Task instructions: Line by line, copy the material below exactly as given.

Records shown:
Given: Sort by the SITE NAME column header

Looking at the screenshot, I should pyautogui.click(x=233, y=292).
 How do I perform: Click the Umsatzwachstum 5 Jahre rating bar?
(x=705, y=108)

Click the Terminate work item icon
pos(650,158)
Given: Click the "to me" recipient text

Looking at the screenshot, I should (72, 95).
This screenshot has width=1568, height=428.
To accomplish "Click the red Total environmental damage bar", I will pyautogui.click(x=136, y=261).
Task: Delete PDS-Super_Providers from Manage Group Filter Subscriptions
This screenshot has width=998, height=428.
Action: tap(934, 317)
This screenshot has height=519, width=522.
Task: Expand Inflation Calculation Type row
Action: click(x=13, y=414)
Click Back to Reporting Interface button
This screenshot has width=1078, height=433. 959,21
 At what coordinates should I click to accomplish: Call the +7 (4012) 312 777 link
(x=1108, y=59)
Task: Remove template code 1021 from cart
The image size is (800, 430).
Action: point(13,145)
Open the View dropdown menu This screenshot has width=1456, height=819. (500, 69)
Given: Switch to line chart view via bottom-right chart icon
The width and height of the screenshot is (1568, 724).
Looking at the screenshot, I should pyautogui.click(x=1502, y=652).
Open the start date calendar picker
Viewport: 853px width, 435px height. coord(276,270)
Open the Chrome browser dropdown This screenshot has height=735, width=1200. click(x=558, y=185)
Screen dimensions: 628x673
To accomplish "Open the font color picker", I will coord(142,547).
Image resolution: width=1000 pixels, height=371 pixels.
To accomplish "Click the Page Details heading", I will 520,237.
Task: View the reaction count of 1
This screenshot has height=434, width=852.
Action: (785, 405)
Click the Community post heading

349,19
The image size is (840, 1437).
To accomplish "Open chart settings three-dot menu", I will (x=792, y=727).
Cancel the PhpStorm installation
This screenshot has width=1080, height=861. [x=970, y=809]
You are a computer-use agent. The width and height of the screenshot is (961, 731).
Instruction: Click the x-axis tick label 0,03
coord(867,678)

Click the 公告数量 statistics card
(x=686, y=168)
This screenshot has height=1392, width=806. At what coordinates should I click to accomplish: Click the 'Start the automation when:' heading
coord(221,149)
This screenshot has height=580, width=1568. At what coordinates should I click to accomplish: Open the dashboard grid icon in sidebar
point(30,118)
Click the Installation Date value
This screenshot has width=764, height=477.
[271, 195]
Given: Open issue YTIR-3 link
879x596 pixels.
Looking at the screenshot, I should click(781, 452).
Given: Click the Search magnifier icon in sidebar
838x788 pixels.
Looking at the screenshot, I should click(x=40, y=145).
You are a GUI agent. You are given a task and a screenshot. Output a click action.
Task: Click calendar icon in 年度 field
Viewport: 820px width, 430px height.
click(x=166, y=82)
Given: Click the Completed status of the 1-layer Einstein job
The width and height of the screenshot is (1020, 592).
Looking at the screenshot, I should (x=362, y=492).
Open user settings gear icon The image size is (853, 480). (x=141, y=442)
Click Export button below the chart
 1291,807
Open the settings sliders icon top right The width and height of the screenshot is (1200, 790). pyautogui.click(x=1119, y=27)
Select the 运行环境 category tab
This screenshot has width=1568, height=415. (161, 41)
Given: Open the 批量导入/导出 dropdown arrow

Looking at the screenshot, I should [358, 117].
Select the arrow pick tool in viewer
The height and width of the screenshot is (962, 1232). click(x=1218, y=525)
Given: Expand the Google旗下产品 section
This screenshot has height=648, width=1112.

Final answer:
Given: Sort by the SITE NAME column header

Looking at the screenshot, I should pyautogui.click(x=233, y=292).
 How do I perform: Click the Umsatzwachstum 5 Jahre rating bar?
(x=705, y=108)

Click the Terminate work item icon
pos(650,158)
Given: Click the "to me" recipient text

Looking at the screenshot, I should (72, 95).
This screenshot has width=1568, height=428.
To accomplish "Click the red Total environmental damage bar", I will pyautogui.click(x=136, y=261).
Task: Delete PDS-Super_Providers from Manage Group Filter Subscriptions
This screenshot has width=998, height=428.
Action: tap(934, 317)
This screenshot has height=519, width=522.
Task: Expand Inflation Calculation Type row
Action: click(x=13, y=414)
Click Back to Reporting Interface button
This screenshot has width=1078, height=433. 959,21
 At what coordinates should I click to accomplish: Call the +7 (4012) 312 777 link
(x=1108, y=59)
Task: Remove template code 1021 from cart
The image size is (800, 430).
Action: point(13,145)
Open the View dropdown menu This screenshot has width=1456, height=819. (500, 69)
Given: Switch to line chart view via bottom-right chart icon
The width and height of the screenshot is (1568, 724).
Looking at the screenshot, I should pyautogui.click(x=1502, y=652).
Open the start date calendar picker
Viewport: 853px width, 435px height. coord(276,270)
Open the Chrome browser dropdown This screenshot has height=735, width=1200. click(x=558, y=185)
Screen dimensions: 628x673
To accomplish "Open the font color picker", I will coord(142,547).
Image resolution: width=1000 pixels, height=371 pixels.
To accomplish "Click the Page Details heading", I will 520,237.
Task: View the reaction count of 1
This screenshot has height=434, width=852.
Action: (785, 405)
Click the Community post heading

349,19
The image size is (840, 1437).
To accomplish "Open chart settings three-dot menu", I will (x=792, y=727).
Cancel the PhpStorm installation
This screenshot has width=1080, height=861. [x=970, y=809]
You are a computer-use agent. The width and height of the screenshot is (961, 731).
Instruction: Click the x-axis tick label 0,03
coord(867,678)

Click the 公告数量 statistics card
(x=686, y=168)
This screenshot has height=1392, width=806. At what coordinates should I click to accomplish: Click the 'Start the automation when:' heading
coord(221,149)
This screenshot has height=580, width=1568. At what coordinates should I click to accomplish: Open the dashboard grid icon in sidebar
point(30,118)
Click the Installation Date value
This screenshot has width=764, height=477.
[271, 195]
Given: Open issue YTIR-3 link
879x596 pixels.
Looking at the screenshot, I should click(781, 452).
Given: Click the Search magnifier icon in sidebar
838x788 pixels.
Looking at the screenshot, I should click(x=40, y=145).
You are a GUI agent. You are given a task and a screenshot. Output a click action.
Task: Click calendar icon in 年度 field
Viewport: 820px width, 430px height.
click(x=166, y=82)
Given: Click the Completed status of the 1-layer Einstein job
The width and height of the screenshot is (1020, 592).
Looking at the screenshot, I should (x=362, y=492).
Open user settings gear icon The image size is (853, 480). (x=141, y=442)
Click Export button below the chart
 1291,807
Open the settings sliders icon top right The width and height of the screenshot is (1200, 790). pyautogui.click(x=1119, y=27)
Select the 运行环境 category tab
This screenshot has width=1568, height=415. (161, 41)
Given: Open the 批量导入/导出 dropdown arrow

Looking at the screenshot, I should [358, 117].
Select the arrow pick tool in viewer
The height and width of the screenshot is (962, 1232). click(x=1218, y=525)
Given: Expand the Google旗下产品 section
This screenshot has height=648, width=1112.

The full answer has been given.